One prospective study reported that an extended duration of preoperative antibiotic prophylaxis, even without a negative preoperative urine culture, could decrease the risk of infectious complications postoperatively. Nitrofurantoin given orally for one week before PCNL was effective in preventing urosepsis and endotoxemia in patients with a large stone burden and hydronephrosis [14]. On the other hand, the majority of studies found no difference in efficacy between single-dose prophylaxis and an additional short course of antibiotics [151617]. Recently, a randomized controlled trial reported that the use of prophylactic oral antibiotics for 7 days before surgery in low-risk patients had no added effect on the postoperative infection rates compared to the use of intravenous antibiotics for one day before surgery [18]. The results are in agreement with previous studies and demonstrate the efficacy of single-dose antibiotic prophylaxis. In addition, up to 30% of the E. coli isolates were reported to be resistant to ciprofloxacin, which correlates with the present study (33%). Overall, reducing the overuse of antibiotics is important considering the high incidence of antibiotic-resistant E. coli [19].

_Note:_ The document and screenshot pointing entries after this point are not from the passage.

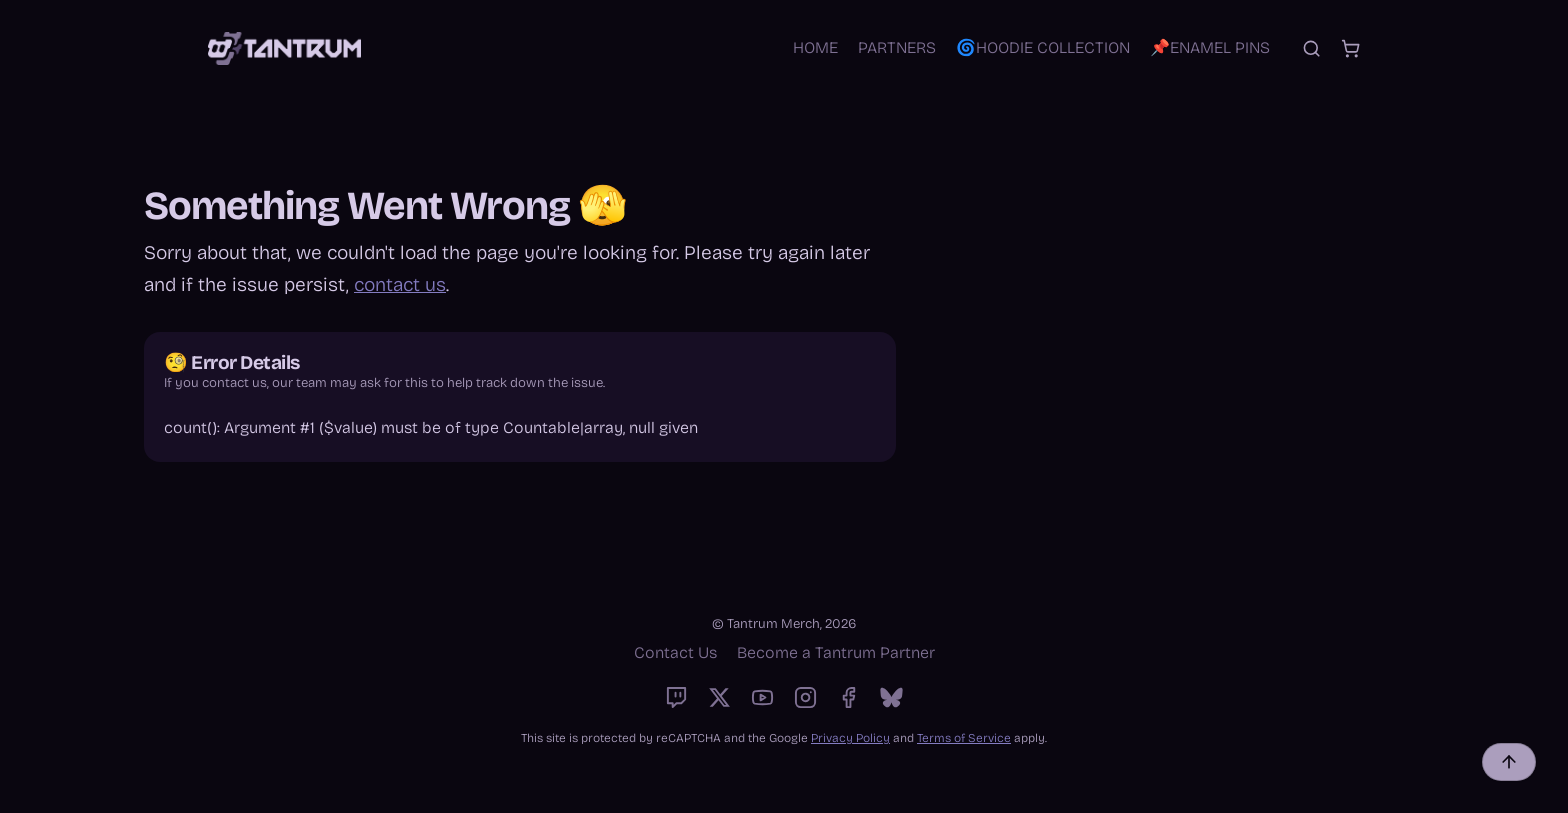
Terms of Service (964, 738)
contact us (400, 284)
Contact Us (675, 652)
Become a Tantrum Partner (836, 652)
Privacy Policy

This was a prospective, randomized controlled trial of a single institute that included patients with a negative preoperative urine culture. The efficacy of the additional use of oral antibiotics until catheter removal and a single dose of intravenous antibiotics were compared. On the other hand, the main limitation of this study was that it was conducted at a single institution with a small number of patients. Further studies with more patients will be needed.
The additional postoperative three-day antibiotic regimen was not superior to the single-dose prophylaxis with regard to the incidence of postoperative fever and SIRS in patients undergoing PCNL for renal stones. Therefore, single-dose prophylaxis may be sufficient for patients undergoing PCNL without preoperative bacteriuria.